Copy out the entries below word for word, beginning at the line that contains "Image resolution: width=1000" and stopping after the line that contains "Open the Sonstige". Include both of those lines and nothing outside that range.

Entries on where targets appear
** Start **
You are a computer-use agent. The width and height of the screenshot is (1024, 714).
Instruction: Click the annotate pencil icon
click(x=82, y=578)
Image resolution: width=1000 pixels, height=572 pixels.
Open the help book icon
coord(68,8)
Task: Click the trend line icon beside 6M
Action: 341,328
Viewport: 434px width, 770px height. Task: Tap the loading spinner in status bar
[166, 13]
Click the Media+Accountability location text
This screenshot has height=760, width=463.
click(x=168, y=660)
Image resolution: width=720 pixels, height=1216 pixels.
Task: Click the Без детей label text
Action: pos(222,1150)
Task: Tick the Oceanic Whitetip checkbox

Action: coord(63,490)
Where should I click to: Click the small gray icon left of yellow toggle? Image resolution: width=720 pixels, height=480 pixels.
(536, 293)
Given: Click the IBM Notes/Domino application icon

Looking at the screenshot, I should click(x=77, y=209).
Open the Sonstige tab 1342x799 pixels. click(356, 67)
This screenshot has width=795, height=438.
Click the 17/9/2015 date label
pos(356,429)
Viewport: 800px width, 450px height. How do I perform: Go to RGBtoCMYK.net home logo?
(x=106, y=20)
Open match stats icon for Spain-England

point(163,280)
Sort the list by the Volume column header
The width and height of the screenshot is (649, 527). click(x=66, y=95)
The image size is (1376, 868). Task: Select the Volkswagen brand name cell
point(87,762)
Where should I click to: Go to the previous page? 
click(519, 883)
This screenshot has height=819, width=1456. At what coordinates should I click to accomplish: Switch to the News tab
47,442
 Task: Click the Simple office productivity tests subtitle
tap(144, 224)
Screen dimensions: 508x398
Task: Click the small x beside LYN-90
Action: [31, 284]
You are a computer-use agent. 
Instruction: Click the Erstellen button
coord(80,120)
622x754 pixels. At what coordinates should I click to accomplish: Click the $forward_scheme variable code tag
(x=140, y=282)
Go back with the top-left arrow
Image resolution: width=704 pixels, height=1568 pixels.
** End **
Written response =>
Image resolution: width=1000 pixels, height=572 pixels.
Open the help book icon
coord(68,8)
Task: Click the trend line icon beside 6M
Action: 341,328
Viewport: 434px width, 770px height. Task: Tap the loading spinner in status bar
[166, 13]
Click the Media+Accountability location text
This screenshot has height=760, width=463.
click(x=168, y=660)
Image resolution: width=720 pixels, height=1216 pixels.
Task: Click the Без детей label text
Action: pos(222,1150)
Task: Tick the Oceanic Whitetip checkbox

Action: coord(63,490)
Where should I click to: Click the small gray icon left of yellow toggle? Image resolution: width=720 pixels, height=480 pixels.
(536, 293)
Given: Click the IBM Notes/Domino application icon

Looking at the screenshot, I should click(x=77, y=209).
Open the Sonstige tab 1342x799 pixels. click(356, 67)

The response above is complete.